We are beholden to these people because they have shown us what is possible. I want to contribute to this thinking. In fact, I want people to be beholden to me. I want them to look at me as a pioneer at something that will allow them to point a finger and say that I started them on the path toward better engagement or learning. While I don’t care why they point at me (even if it is to just laugh), for some reason I want that to be a part of something that can be an example of what to do next.
We are held together in a network and we are beholden to one another, but I think that we need to start working the tools and workflows back into their originators hands. We need to figure out just who the most important nodes of our network are and then work to figure out why they are so essential. We need to make ourselves that essential. We need to become those nodes. Those really hard questions about interdependence need to be had now, and we need to make sure that the answers we come up with do not take the relationship out of the picture. We need to be beholden to one another. We need to create the space for leaning on one another for what we need.
The real question is: Can I let myself be beholden? Today I would like to be beholden to @mwacker. I know that he will pick up where I leave off, but there is some part of me that still struggles because I can’t hand off the conversation and trust that there are other people who will take it up. I need to know that the people that I am going to put my faith in, will continue the work that I have started. But, I guess that is a part of being beholden. You don’t quite know what will come afterwards. You have to trust that the plans will be there. You have to trust that your engagement will be enough to draw out even the biggest skeptic. You have to engage in the process of coming together and learning from one another.

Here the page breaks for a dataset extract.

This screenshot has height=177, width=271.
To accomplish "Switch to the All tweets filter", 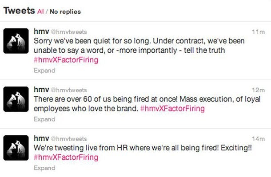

So,stated simply, we to figure out who the hubs are in our networks, become the hubs ourselves, and engage one another in the process of reliance and collaboration. We need to create networks where everyone is needed. We need to create spaces that actually have space for users. We need to have the facilitators spaces, and we need to have the back-channeling expert. We need to share far and wide about these spaces and who we need in those spaces to make them complete. We need to be beholden to others, but we need to pic who those “others” are.